Tram 28 by Lee Hamblin

As far as I can tell, there has never been a rulebook written about how to grieve, which is maybe why I’m here, stood on a tightly packed tram somewhere in the middle of Lisbon. It screeches to a stop at a corner, a bell rings out, and a quartet of Americans clamber aboard, jostling themselves into space that doesn’t exist. They look like Florida. I look away and my eyes settle on the window of a music shop adorned with album covers: portraits of rugged mustachioed men and deftly lit olive-skinned women. It has a tiled surround in floral designs every kind of blue, and on days before these I’d see it as beautiful. From inside the shop, a song begins playing: an arpeggio guitar, a smoke-sultry voice. I don’t understand Portuguese, but the ache in her voice seeps into my soul, and a part of me beyond me understands. We pull away and as the music fades from earshot, I feel I’ve been emptied. I look up, and from third story dwellings in Alfama, clean laundry hangs on lines like Buddhist prayer flags waiting for the wind to purify the air.
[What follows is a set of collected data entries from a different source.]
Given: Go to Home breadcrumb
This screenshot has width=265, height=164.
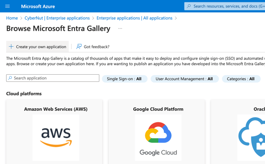Looking at the screenshot, I should (x=12, y=18).
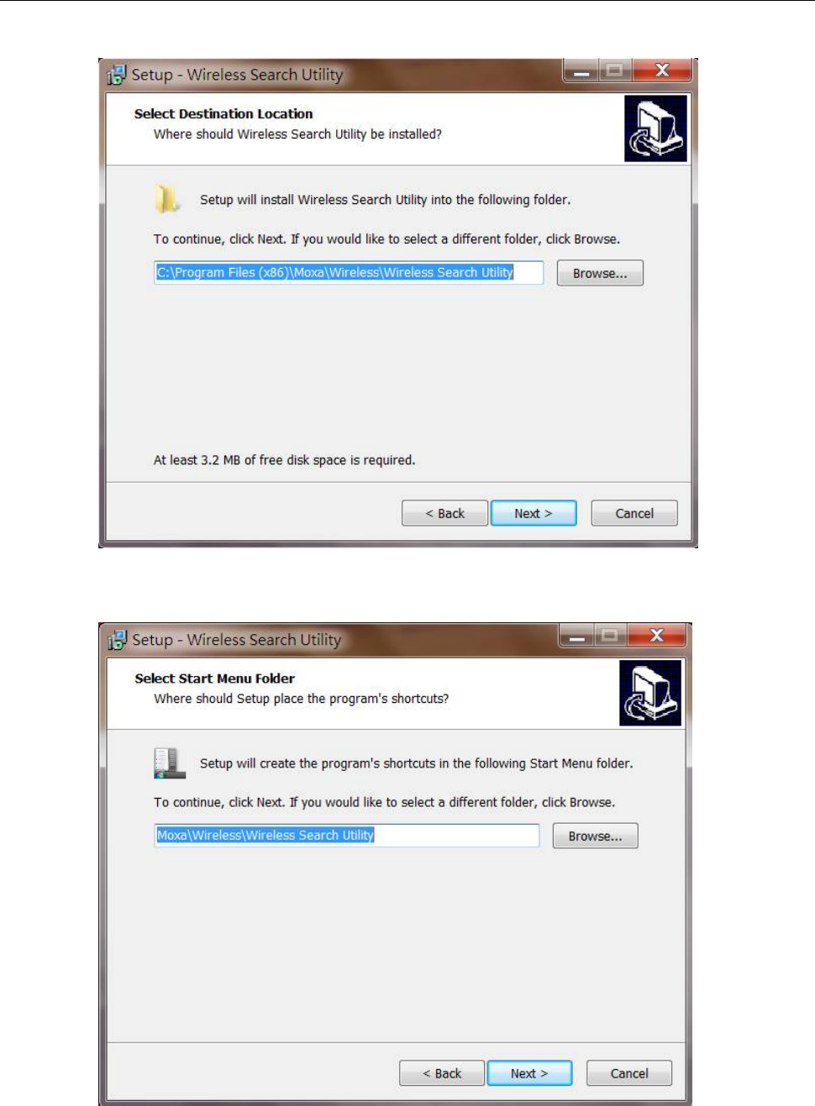Minimize the Select Destination Location setup window
Screen dimensions: 815x1106
coord(581,71)
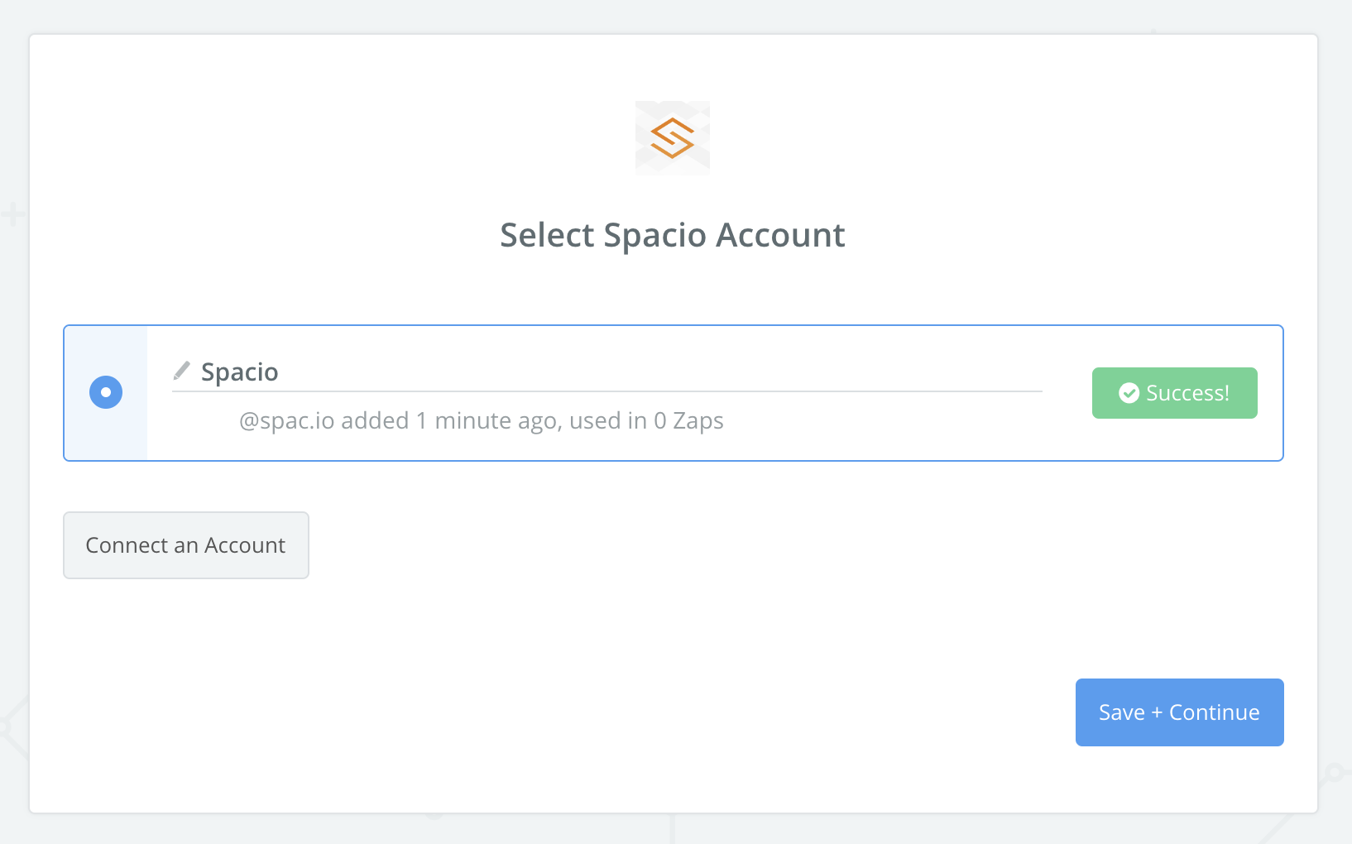Click the Success! label text
Screen dimensions: 1352x844
coord(1187,393)
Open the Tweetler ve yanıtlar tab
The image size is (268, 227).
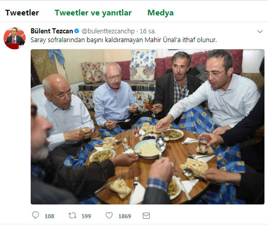click(93, 13)
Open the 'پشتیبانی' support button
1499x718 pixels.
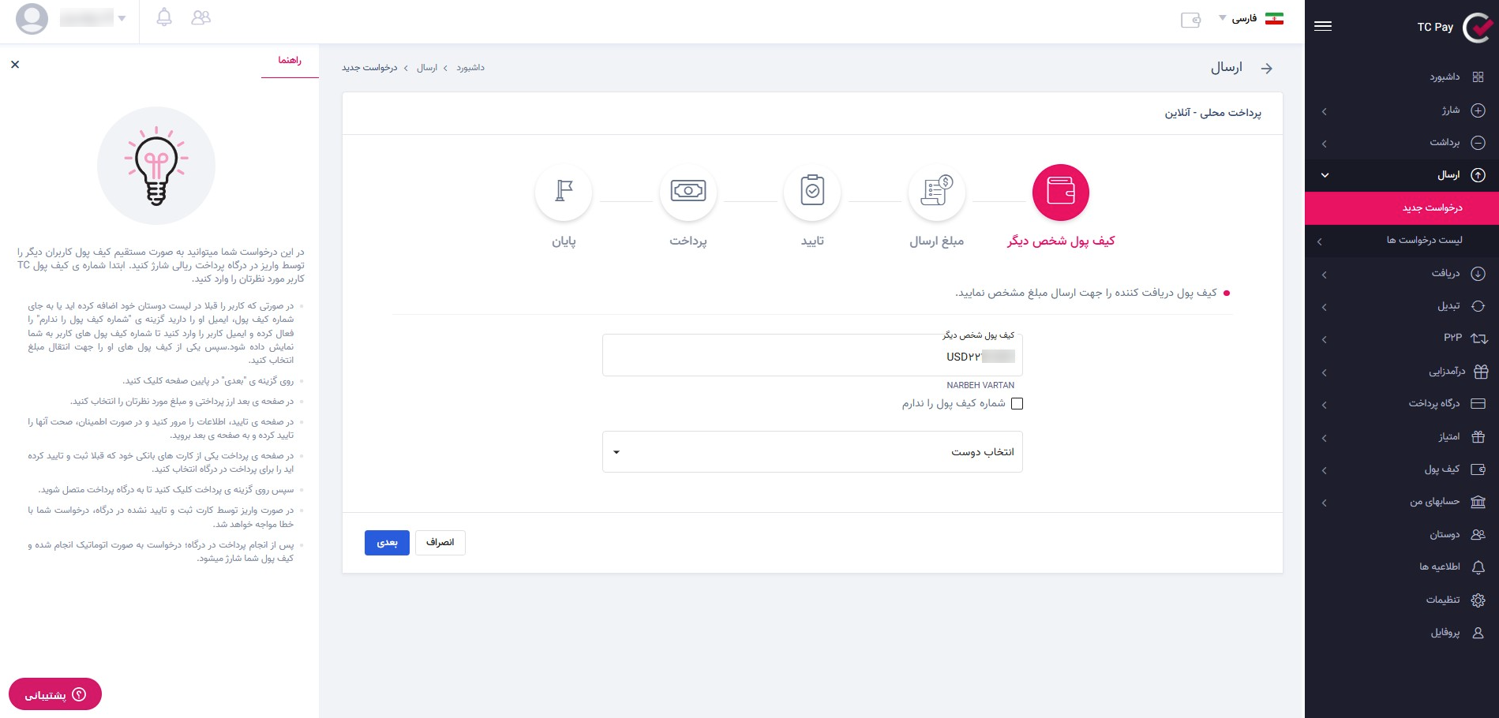tap(55, 694)
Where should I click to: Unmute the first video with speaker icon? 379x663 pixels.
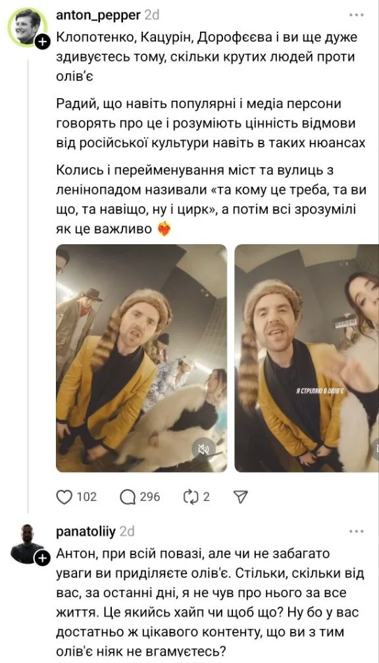click(204, 450)
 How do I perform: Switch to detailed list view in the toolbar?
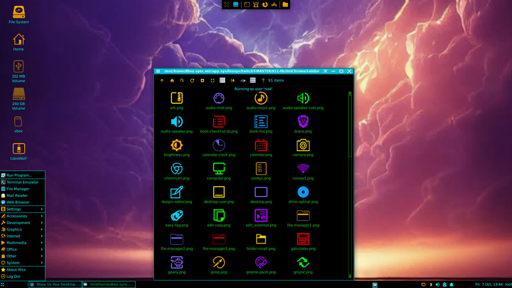[x=252, y=80]
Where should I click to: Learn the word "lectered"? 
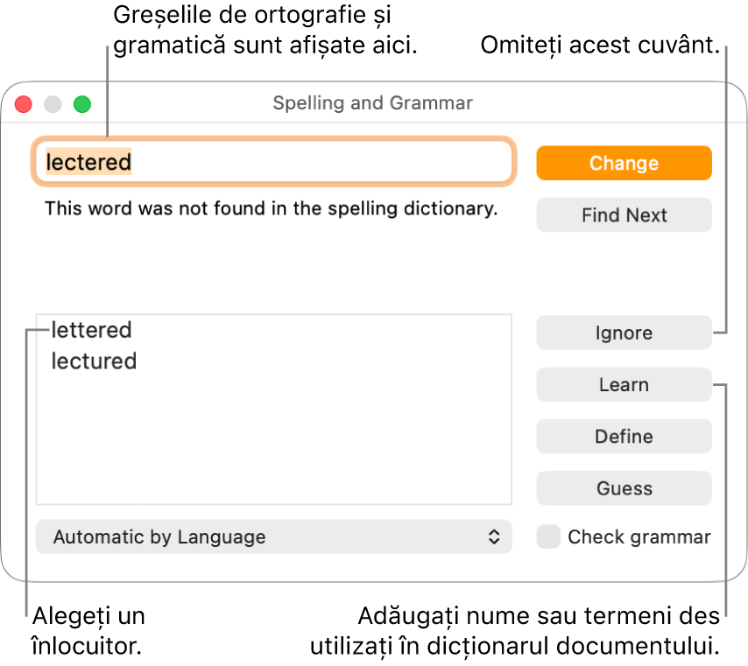pos(624,384)
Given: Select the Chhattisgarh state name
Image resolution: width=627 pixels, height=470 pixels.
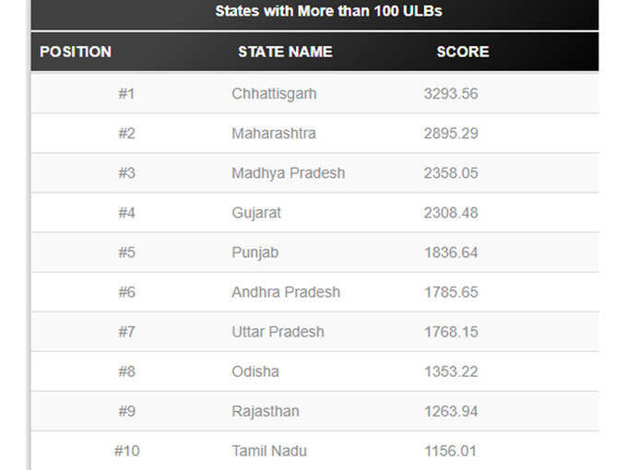Looking at the screenshot, I should 275,94.
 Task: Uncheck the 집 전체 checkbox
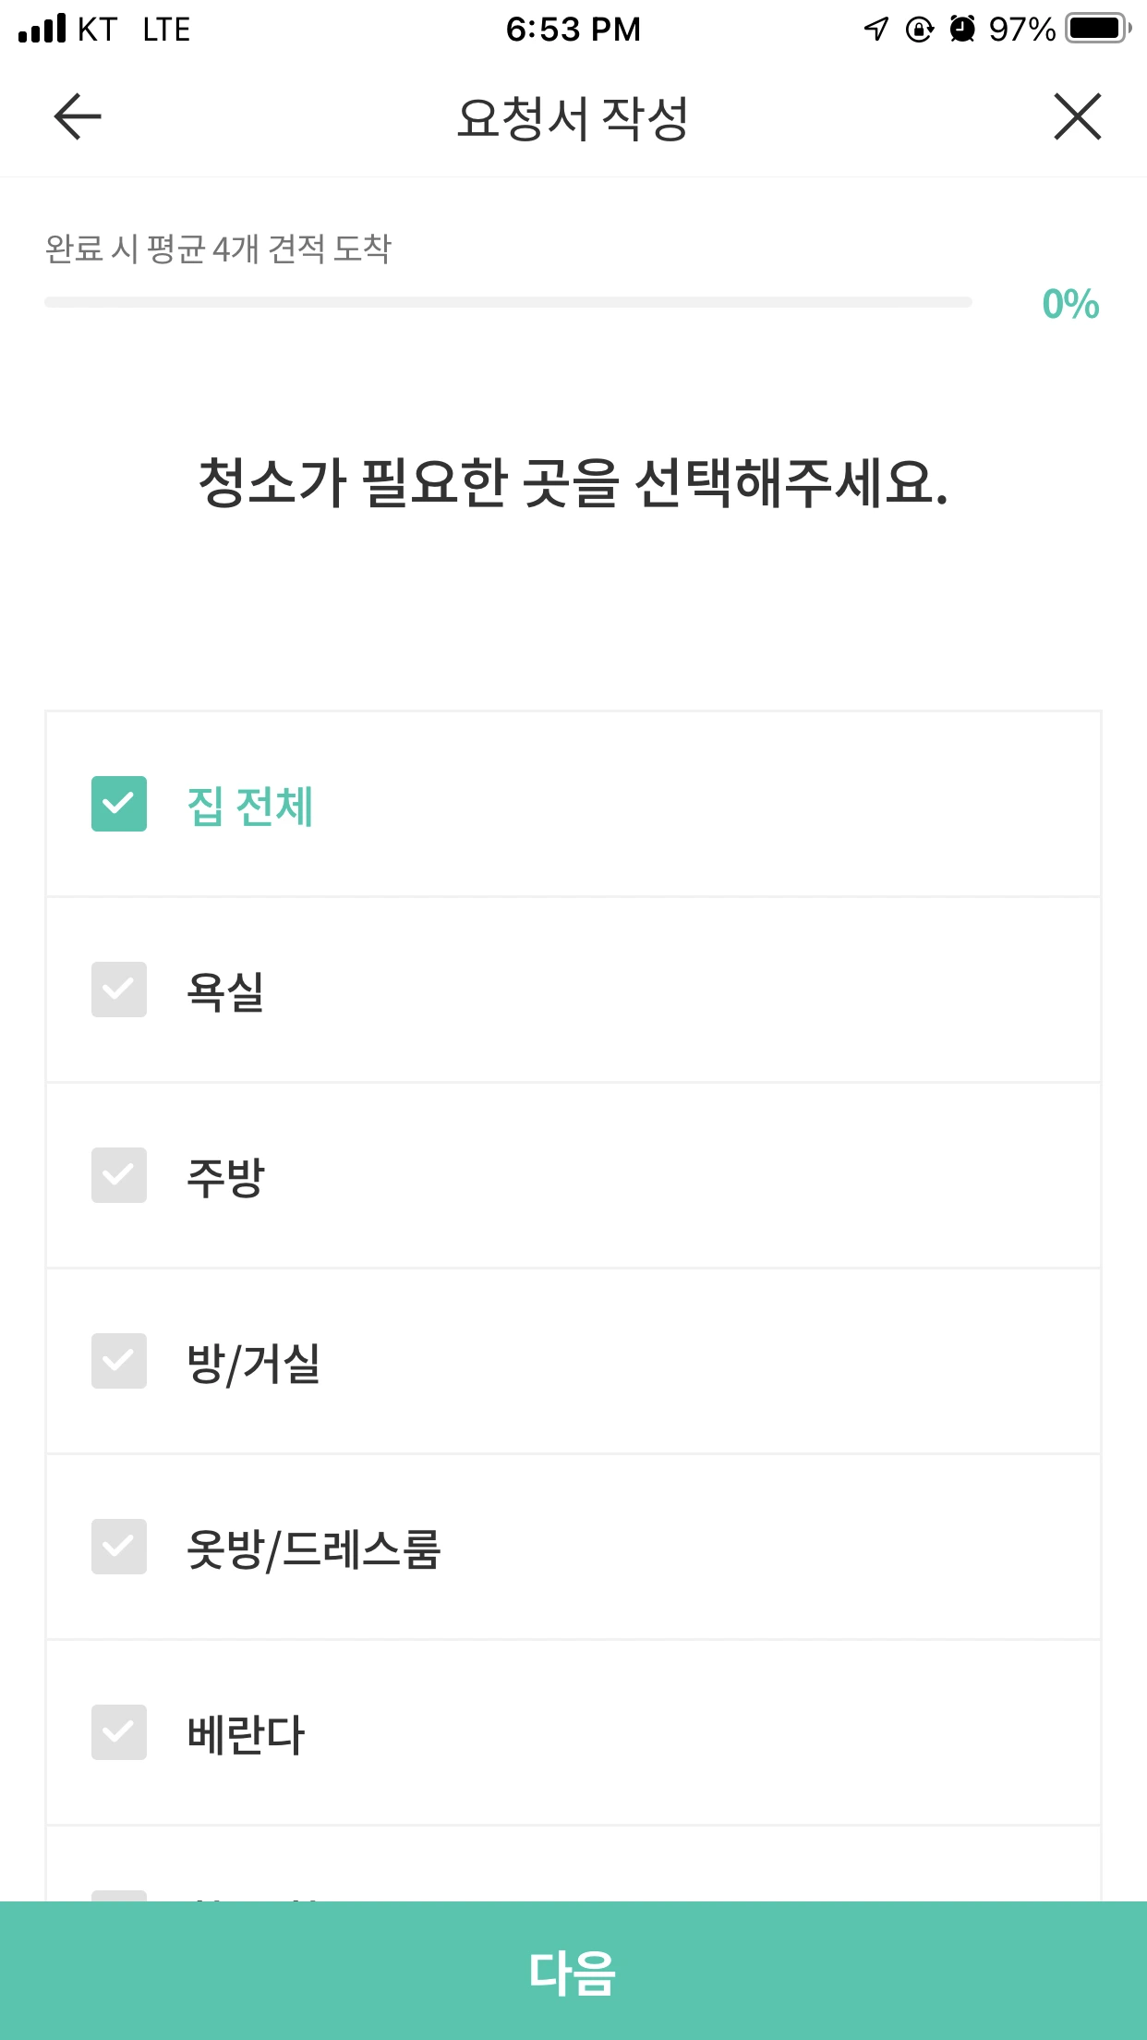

On a day ten years before, she’d planned for us to take the 28. But it was either drizzly, or cold, or there was some other reason I’d come up with that clung to me and wouldn’t let go. The thing was, I didn’t want to and she did and I won. And my prize: she sat the day in bed, cooped up inside a shelter made of bedsheets and knees. By the time she ran out of novel the day had passed. We showered separately, dressed, and headed out for a dinner that was nothing but ritual, a pigheaded waste of a day that need never have been lost.

A young girl is sat next to me, her arms wrapped around a careworn satchel brimming with schoolbooks. The tawny hide is faded and scarred, the edges frayed, and the bronze of the buckles has worn to the pallor of tin. Perhaps it once belonged to her grandmother. Cradled in her own world, she’s mouthing the words of a newly learnt song or rhyme, her head tick-tocks gently from side to side. She stops, and her brow becomes taught with query, she then appears to remember what she mislaid, and begins all over again. At the next stop she burrows her way to the exit like it’s a game she plays every day. I pray that she doesn’t get to grow up too quickly, but in all honesty, I don’t think Gods are listening anymore.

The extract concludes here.